=== Selected passage ===

Hey, good evening. This is actually Sam Salvas on for Mayank tonight. I was wondering, to start off, if you guys could provide some additional commentary around how the rollout of some of these newer products like B2B, commercial cards, working capital is going as well as what the attach rates with these new products are looking like.
Great. Thanks, Sam, for the question. So overall, we're really happy with what progress we're seeing with our newer services. And these are really important as we're focusing a lot on these high-value services like B2B AP/AR and the commercial card, as we talked about. B2B AP/AR, as Michael mentioned, is now up to 10% of our volume in the third quarter, up from 7% at the same time a year earlier. The two-year CAGRs there are over 100%. And so this is a really exciting and unique high-value service. It is growing faster than the business overall and we continue to see just tremendous opportunities all over the world. So we are increasing our investments in our go-to-market activities related to B2B AP/AR and also in our product activities. Commercial card is another area that we think is quite promising. It's still pretty early. So that's something that we just started to introduce earlier this year but we're seeing really, really positive interest from our customers and we're seeing growing momentum as we move through the year.
So, this is another area we introduced a little bit earlier this year and we started to roll out a Cashback rewards program to start incenting faster adoption of the product and actually greater usage of the product as well from customers that have signed up for it. And all of those strategies so far are working. So we're still -- we're quite a bit earlier in our curve of ramping that up versus the B2B AP/AR offering. But again, it's a big opportunity and a way to actually generate a higher take rate from existing volume flows as we help our customers now actually do more with the way they spend their money and make purchases and bring more efficiency and utility to their relationship with Payoneer.
Merchant Services, we're also seeing tremendous opportunities. Again, we're a little bit earlier in the growth curve there but we're seeing a lot of excitement and a great pipeline with large enterprises in multiple regions around the world that really are excited to use our technology to help them better manage their payment infrastructure. And this quarter, we will begin to introduce Payoneer Checkout which is a payment acceptance solution for small businesses starting in Hong Kong. And so again, as you might imagine, over the next period of time here, we're going to look to roll that out more broadly around the world. But we're very excited to be able to now support starting this quarter, not just larger enterprises but also small businesses as well.
And working capital continues to be a really, really important and valuable service with some of the choppiness this year related to supply chains. It's something where we did dial back a little bit on the risk appetite. And so it's something that we continue to carefully manage but it's a high-value service with, again, tremendous opportunities. And we have a lot of really exciting momentum building there as well. I touched on the new offering that we have that gives our customers a lot more flexibility and choice to kind of suit the duration to their needs. And so again, we've got a lot of additional new services that we're going to roll out here as well. So these are all areas that we think are gigantic addressable markets. We're really still relatively early in all of them in the growth curve, B2B AP/AR being the furthest along in our market penetration. But also still, we're barely scratching the surface of a multitrillion-dollar opportunity.

=== Given records ===

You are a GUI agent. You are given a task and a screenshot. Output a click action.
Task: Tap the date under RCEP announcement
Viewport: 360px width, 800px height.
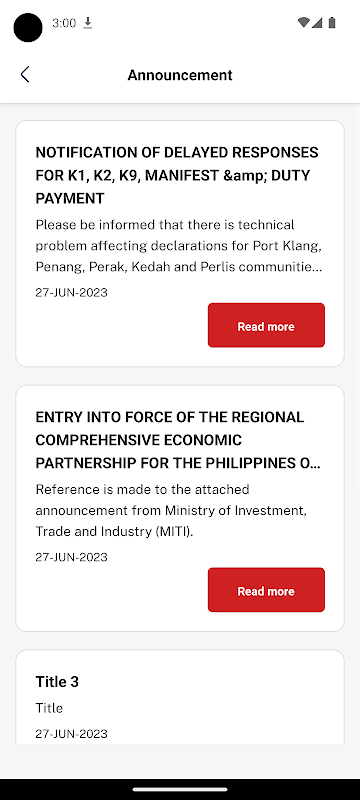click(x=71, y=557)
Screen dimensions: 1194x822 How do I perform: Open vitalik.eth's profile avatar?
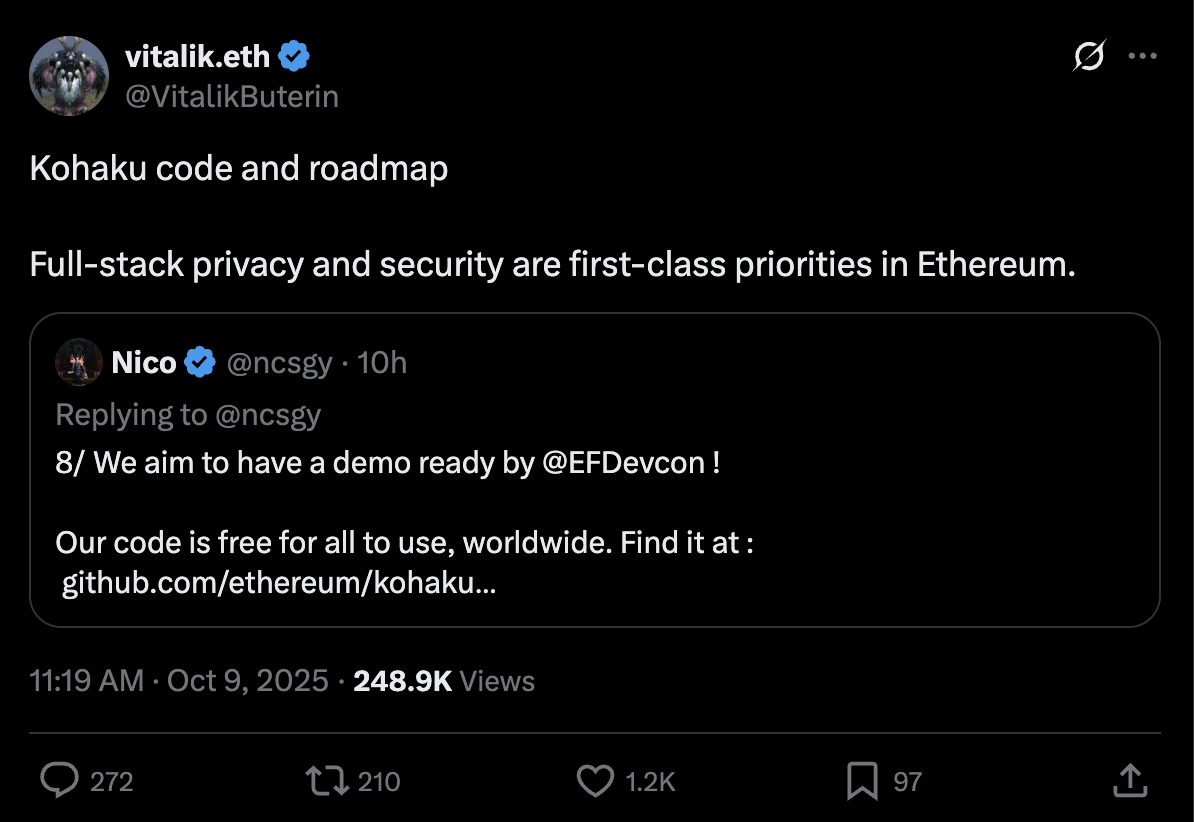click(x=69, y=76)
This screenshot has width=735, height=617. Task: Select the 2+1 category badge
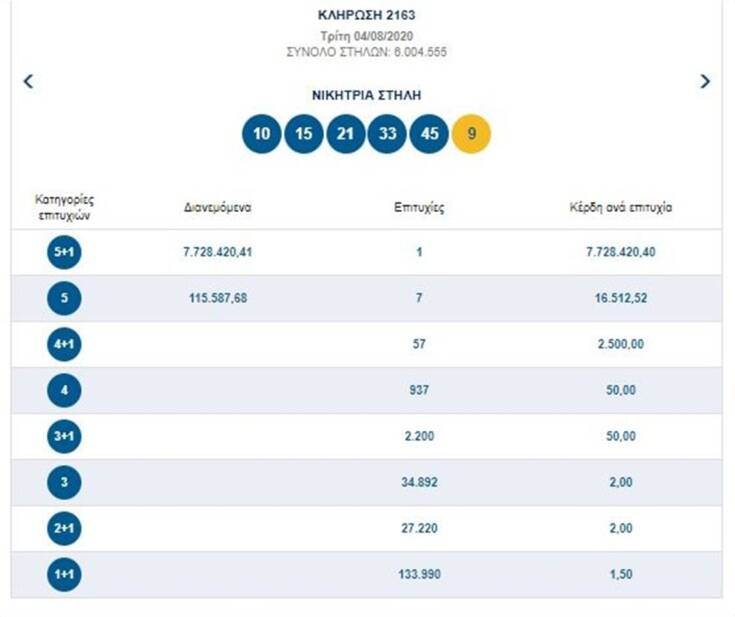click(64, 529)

===

Job A: Translate this sentence from the Payoneer earnings call transcript into Spanish: "Commercial card is another area that we think is quite promising."
Job B: Write what comes next in the Payoneer earnings call transcript, starting after its final sentence.

Output A: La tarjeta comercial es otra área que consideramos bastante prometedora.

Output B:
So, really exciting and great momentum and those are all part of also the growth in the take rate that we talked about as well.
Got it. That's super helpful. And then just a quick follow-up. I was wondering if you guys could elaborate a little bit more on the Coupang partnership and how we should think about that ramping in the long-term potential of that partnership.
Yes. Thanks for asking. I mean, Coupang, we're really excited about the relationship there. South Korea is the fourth largest e-commerce market in the world which is pretty remarkable given the size of the country. And Coupang is really a tremendous market leader there. It's a great opportunity for us. We're both like-minded in focusing on the opportunity for small businesses around the world to be able to grow and capitalize on the e-commerce opportunity in South Korea. And we're excited to work together with them on payments and also our green channel offering, where we'll help introduce small businesses to the Coupang platform. In general, we don't talk here specifically about any individual partner that we work with. But in general, partnerships like this can take some time to roll out. The -- often, we have some time to implement and integrate the relationship and then actually begin a rollout and those things can take some time. So usually, these are relationships that will ramp up and become more significant as time passes.
Great. Thanks for the insights there. And congrats on the results.
Yes. Thank you very much for the great questions. Thanks.
Thank you. The next question is from Sanjay Sakhrani with KBW. Please proceed.
Thanks, good evening. Yes, maybe on the volume weakness. Obviously, the comp trends have been soft with the supply chain issues. And I know, Michael, you want to talk about next year in March. But just at a very high level, as we think about next year, you sort of laid out your long-term revenue growth expectations. Do you need a significant improvement in the supply chain issues to sort of achieve that? Because it seems like you've got a decent amount of momentum with the newer initiatives.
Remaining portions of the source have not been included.